(TASK OBJECTIVE) Recast lines from the items below as a Markdown table with the columns Row and Line, one row per line, leaving out blank lines. Begin at the line that contains "Operating voltage text" and stop after the line that contains "click(729, 281)".

(THE DATA)
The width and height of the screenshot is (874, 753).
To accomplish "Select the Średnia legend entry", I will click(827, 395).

==

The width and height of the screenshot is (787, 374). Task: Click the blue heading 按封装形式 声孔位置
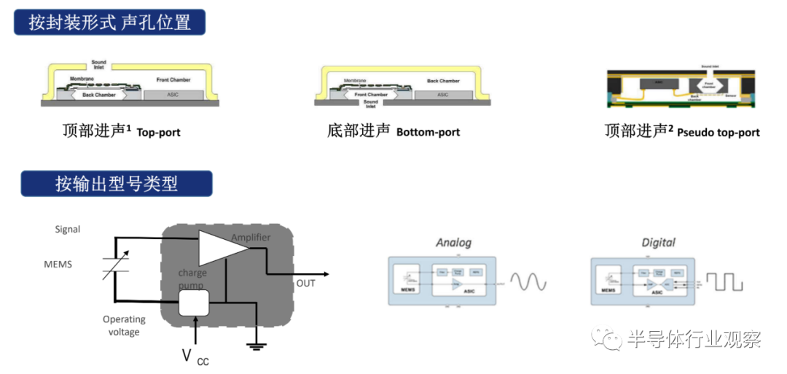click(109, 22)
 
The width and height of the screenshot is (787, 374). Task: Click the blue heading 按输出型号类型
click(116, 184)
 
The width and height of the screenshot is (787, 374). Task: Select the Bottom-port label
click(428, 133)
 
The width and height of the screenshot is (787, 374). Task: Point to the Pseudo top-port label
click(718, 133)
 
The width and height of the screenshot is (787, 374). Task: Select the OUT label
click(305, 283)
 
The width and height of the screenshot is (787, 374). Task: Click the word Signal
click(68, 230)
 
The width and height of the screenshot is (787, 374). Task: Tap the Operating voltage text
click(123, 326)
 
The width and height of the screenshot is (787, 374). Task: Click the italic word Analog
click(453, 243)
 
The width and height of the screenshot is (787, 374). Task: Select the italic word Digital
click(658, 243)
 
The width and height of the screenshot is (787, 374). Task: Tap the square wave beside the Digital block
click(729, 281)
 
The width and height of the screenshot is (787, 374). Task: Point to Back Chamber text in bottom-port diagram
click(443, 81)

==

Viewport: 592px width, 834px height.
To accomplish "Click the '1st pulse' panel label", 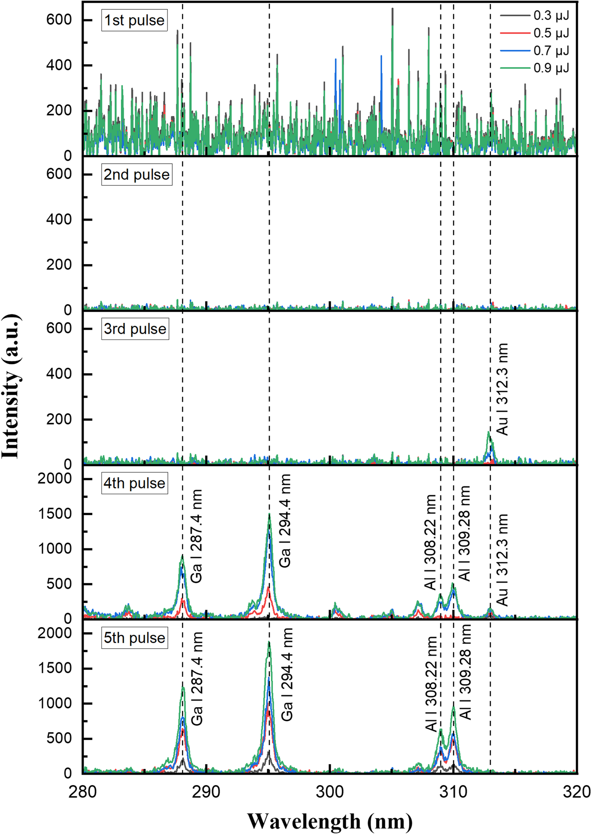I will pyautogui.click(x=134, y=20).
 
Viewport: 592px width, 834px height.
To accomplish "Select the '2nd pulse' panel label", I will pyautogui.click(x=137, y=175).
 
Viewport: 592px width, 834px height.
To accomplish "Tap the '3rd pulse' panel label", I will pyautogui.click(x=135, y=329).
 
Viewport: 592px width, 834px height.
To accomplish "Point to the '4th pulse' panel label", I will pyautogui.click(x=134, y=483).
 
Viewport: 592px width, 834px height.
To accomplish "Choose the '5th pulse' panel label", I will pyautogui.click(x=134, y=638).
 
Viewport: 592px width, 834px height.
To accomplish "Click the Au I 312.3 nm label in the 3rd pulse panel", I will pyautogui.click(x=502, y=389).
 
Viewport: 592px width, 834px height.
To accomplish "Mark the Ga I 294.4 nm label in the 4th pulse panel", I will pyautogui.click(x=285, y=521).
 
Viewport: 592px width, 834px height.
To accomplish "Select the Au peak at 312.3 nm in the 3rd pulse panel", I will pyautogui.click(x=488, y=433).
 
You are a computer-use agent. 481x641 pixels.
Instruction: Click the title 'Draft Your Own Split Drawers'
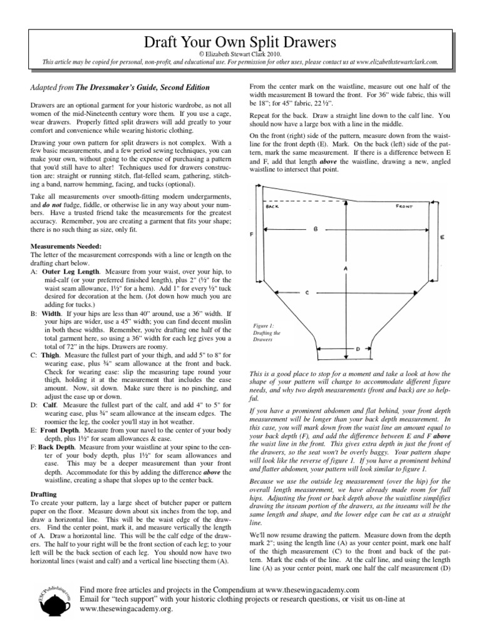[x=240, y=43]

(PROBLEM SOLUTION)
| Row | Line |
|---|---|
| 1 | The width and height of the screenshot is (787, 374). Task: Tap the Operating voltage text |
| 2 | click(123, 326) |
| 3 | The width and height of the screenshot is (787, 374). Task: Click the italic word Analog |
| 4 | click(453, 243) |
| 5 | The width and height of the screenshot is (787, 374). Task: Select the italic word Digital |
| 6 | click(658, 243) |
| 7 | The width and height of the screenshot is (787, 374). Task: Tap the square wave beside the Digital block |
| 8 | click(729, 281) |